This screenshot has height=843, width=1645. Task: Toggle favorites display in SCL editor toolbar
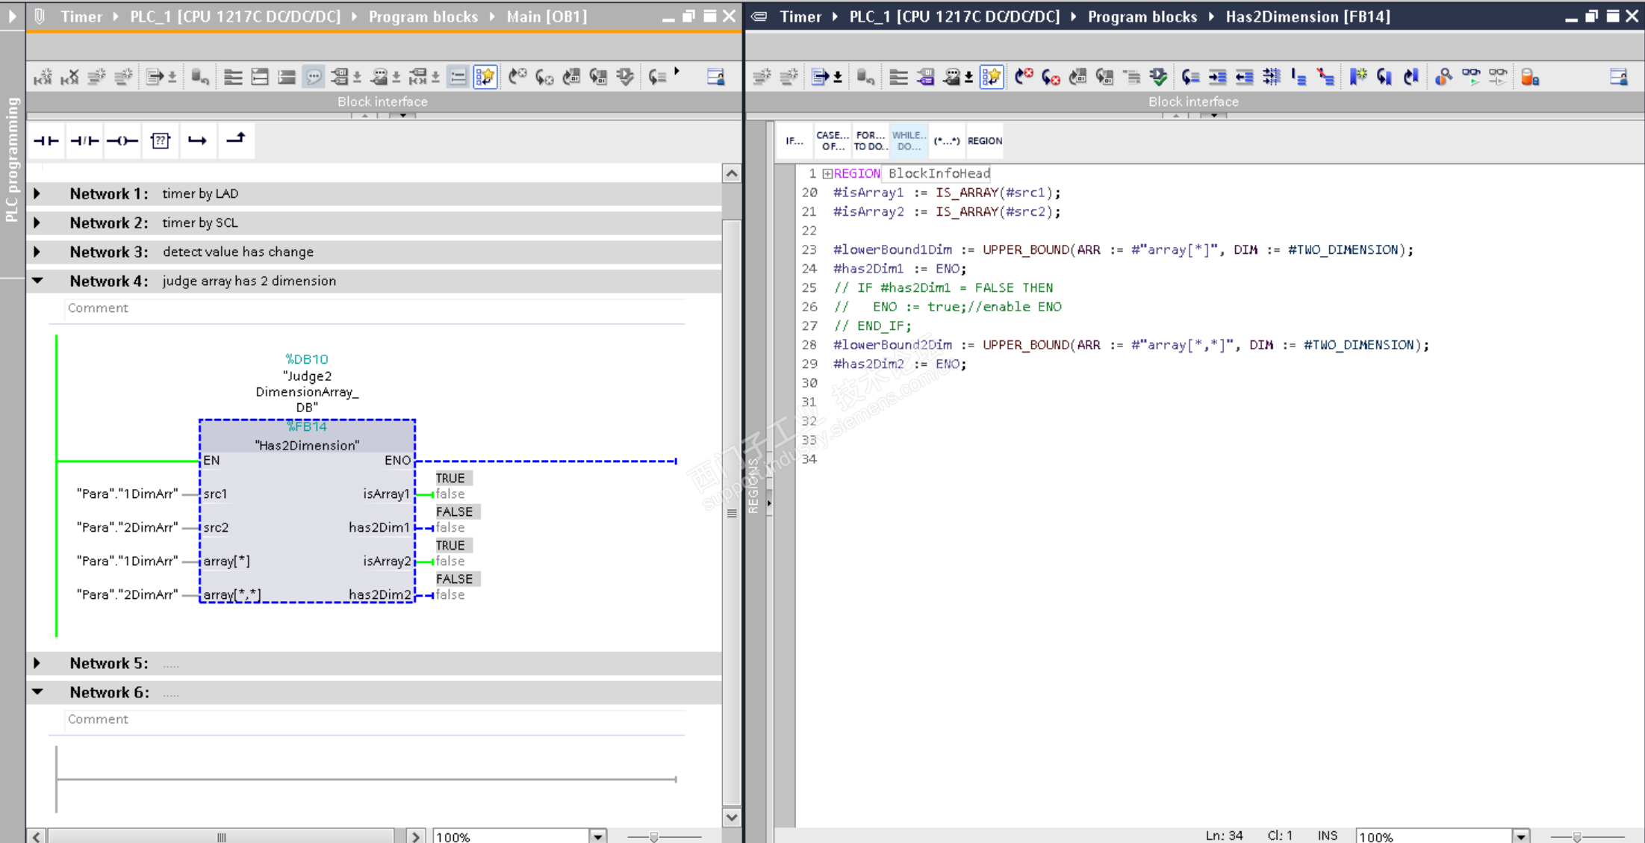click(992, 77)
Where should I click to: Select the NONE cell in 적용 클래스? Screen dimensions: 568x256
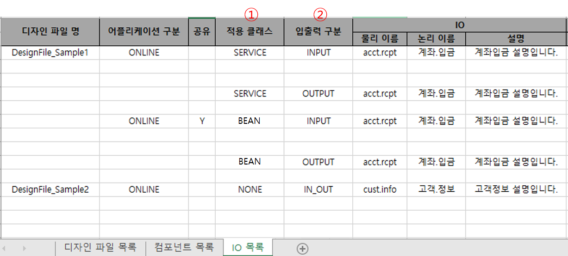pyautogui.click(x=250, y=189)
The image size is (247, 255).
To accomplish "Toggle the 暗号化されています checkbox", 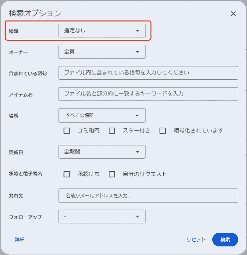I will tap(163, 131).
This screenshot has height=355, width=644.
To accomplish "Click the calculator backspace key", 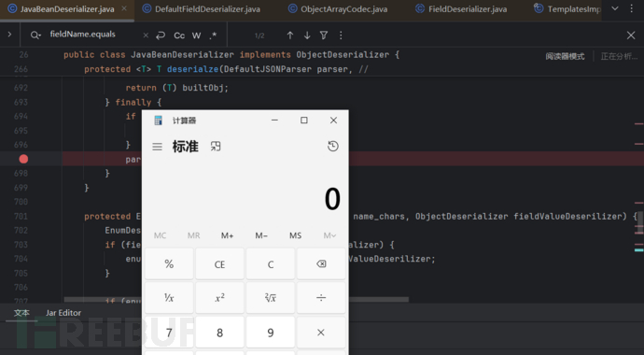I will point(321,263).
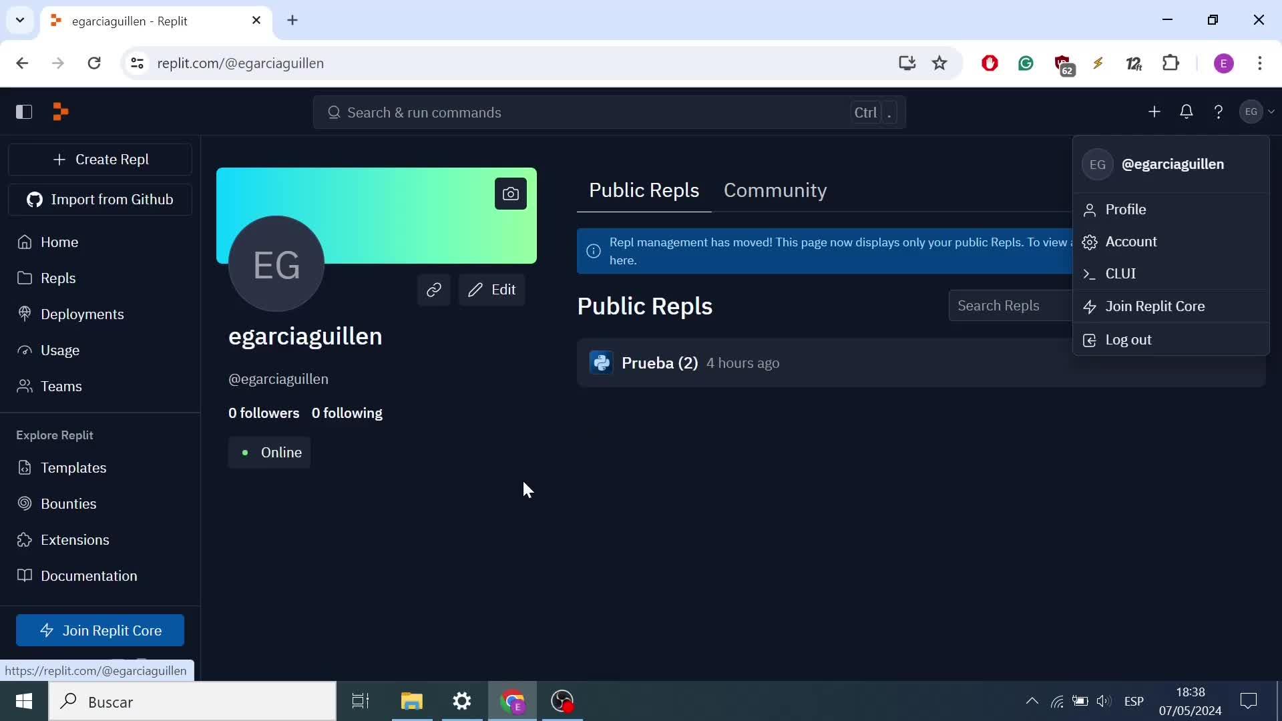Screen dimensions: 1282x721
Task: Open the Prueba (2) Python repl
Action: (659, 363)
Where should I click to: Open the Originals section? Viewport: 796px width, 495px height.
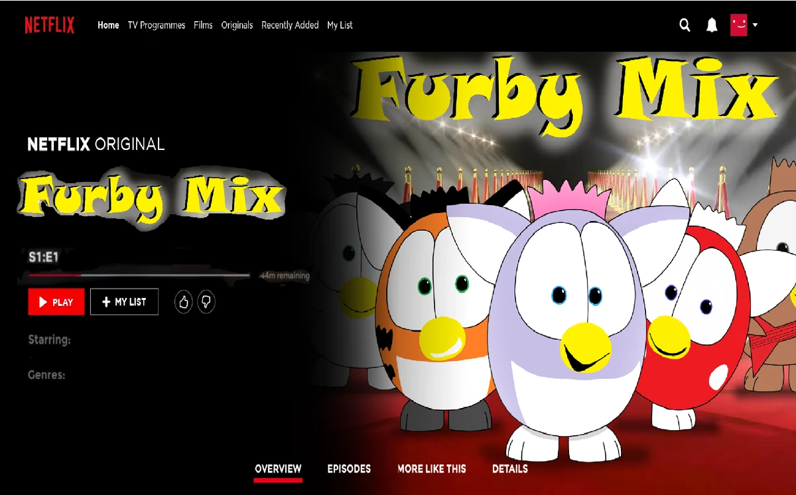pyautogui.click(x=237, y=25)
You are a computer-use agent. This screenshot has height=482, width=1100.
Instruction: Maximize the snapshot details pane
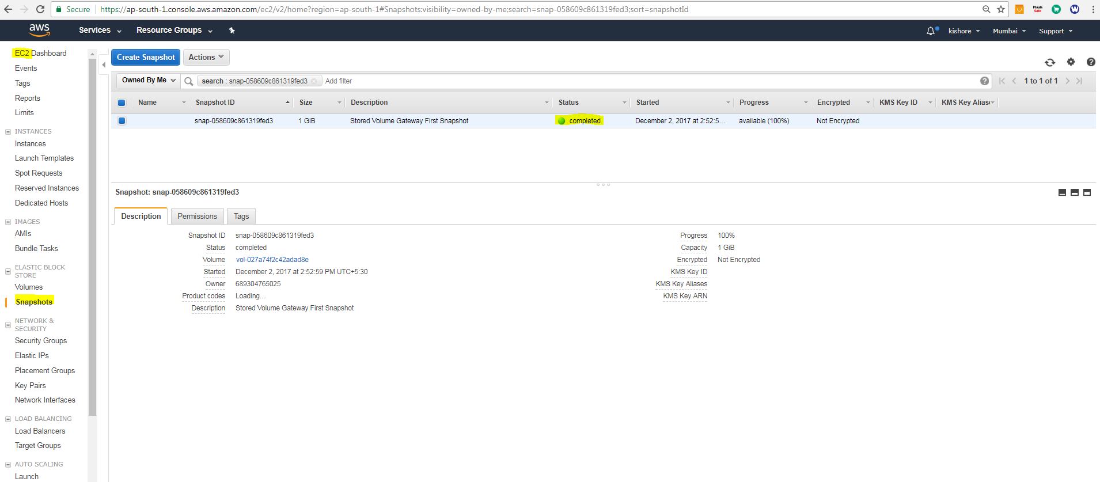tap(1087, 192)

--------------------------------

Directions for this task:
Arrange the lines from the beginning of the items through the line that contains "pyautogui.click(x=250, y=189)" as a numbered list, including that line, leaving out blank lines and the pictures.

The completed task:
1. This screenshot has height=843, width=1645. Task: Toggle favorites display in SCL editor toolbar
2. click(992, 77)
3. Where should I click to: Select the NONE cell in 적용 클래스? Screen dimensions: 568x256
4. pyautogui.click(x=250, y=189)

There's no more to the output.